At the line containing "1024x764 pixels.", begin an exact copy of the lines below and continue through the final one, with no pictures.

Dataset items:
┌──

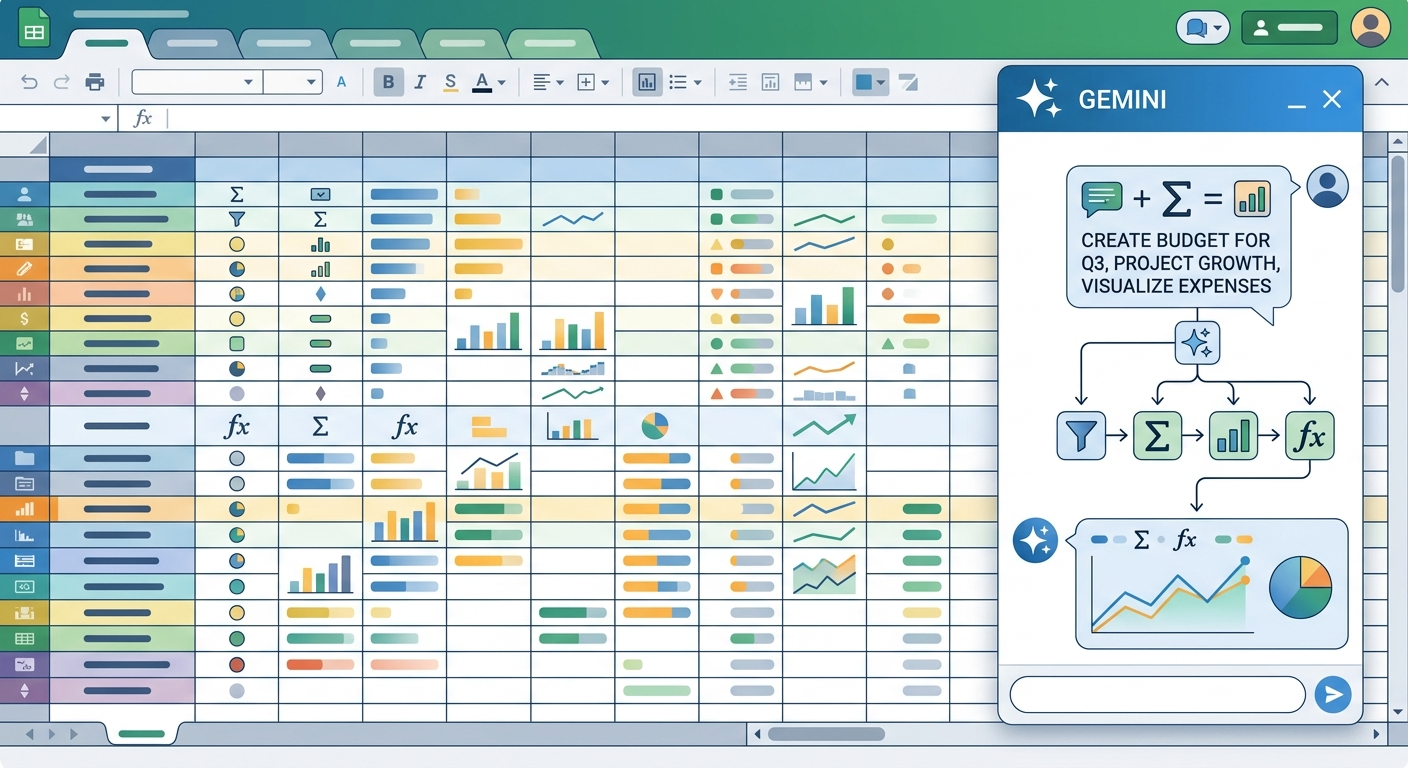This screenshot has width=1408, height=768.
Task: Click the print icon
Action: pyautogui.click(x=95, y=82)
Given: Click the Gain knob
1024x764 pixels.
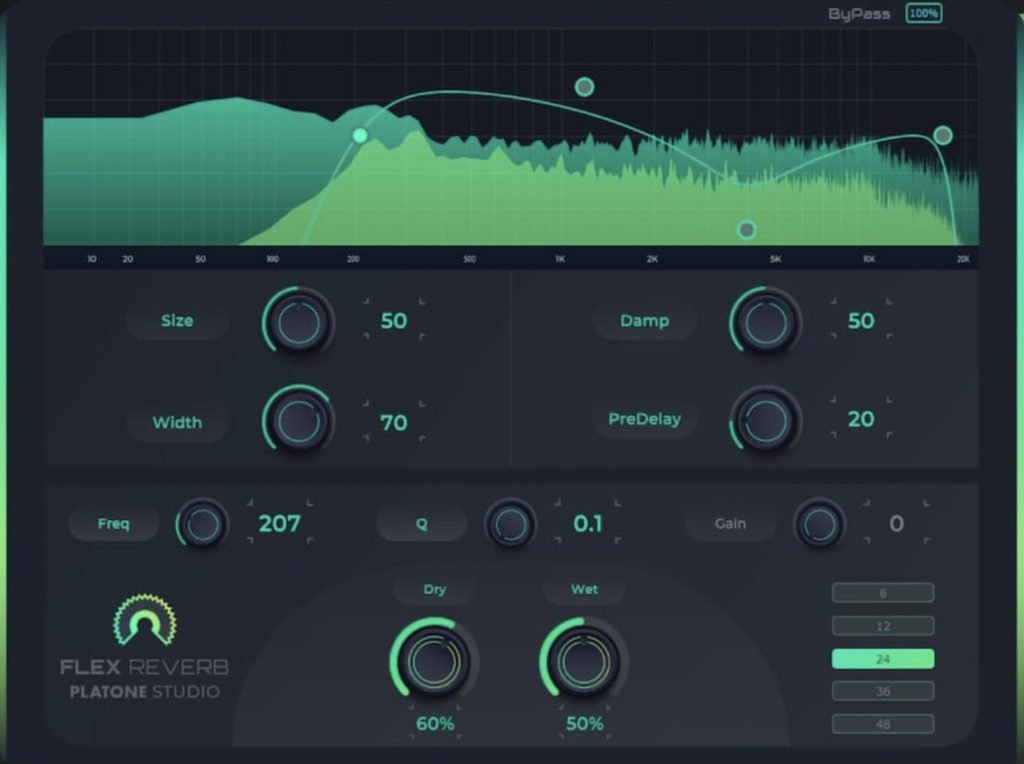Looking at the screenshot, I should click(819, 524).

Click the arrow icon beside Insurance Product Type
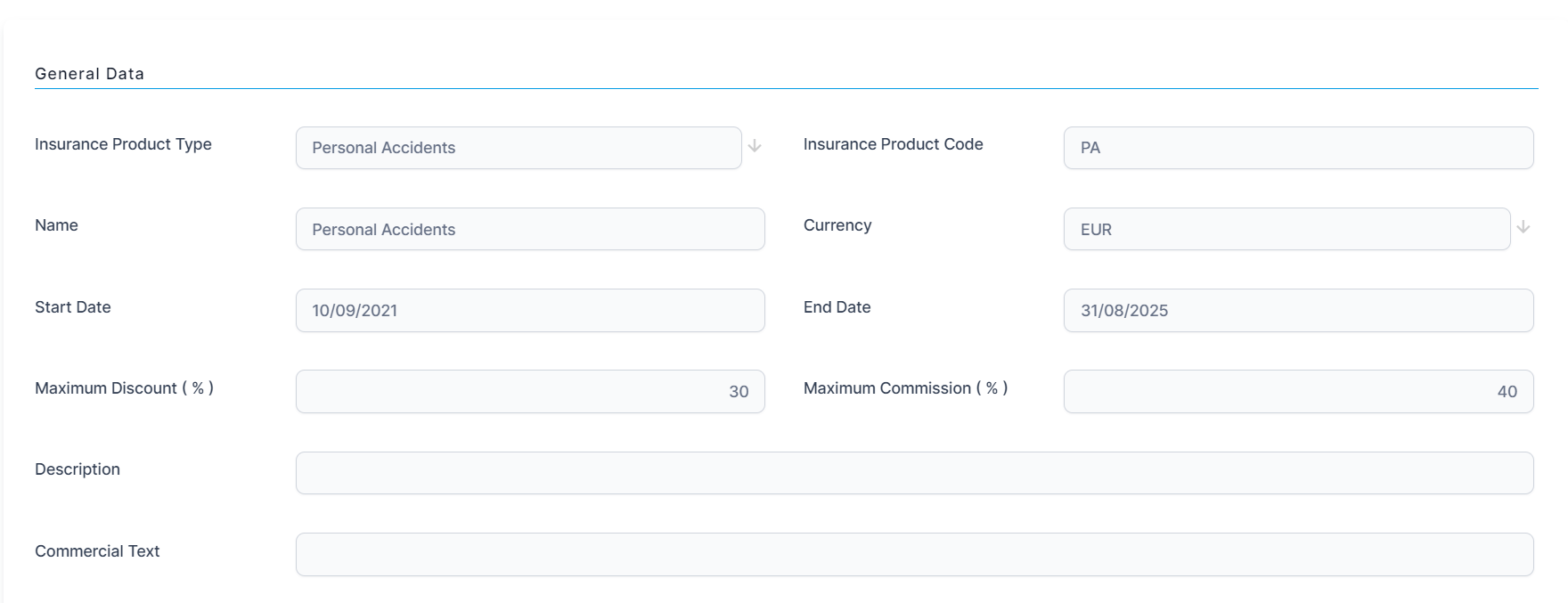point(755,146)
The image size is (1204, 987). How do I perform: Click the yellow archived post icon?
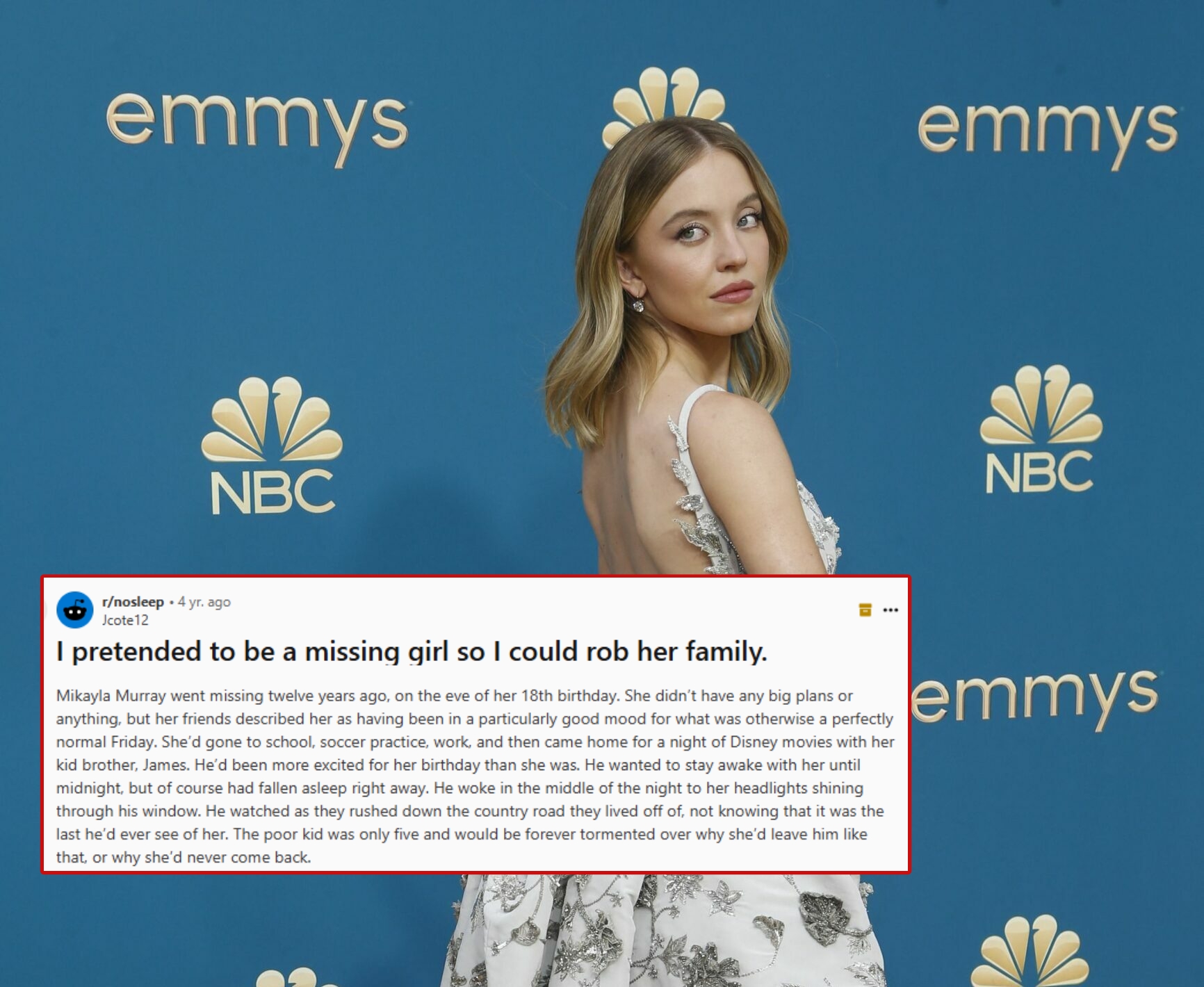pyautogui.click(x=865, y=610)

└──

RESPONSE BOX:
1024x764 pixels.
Looking at the screenshot, I should click(819, 524).

Click the arrow icon beside Insurance Product Type
point(755,146)
The image size is (1204, 987). How do I perform: Click the yellow archived post icon?
pyautogui.click(x=865, y=610)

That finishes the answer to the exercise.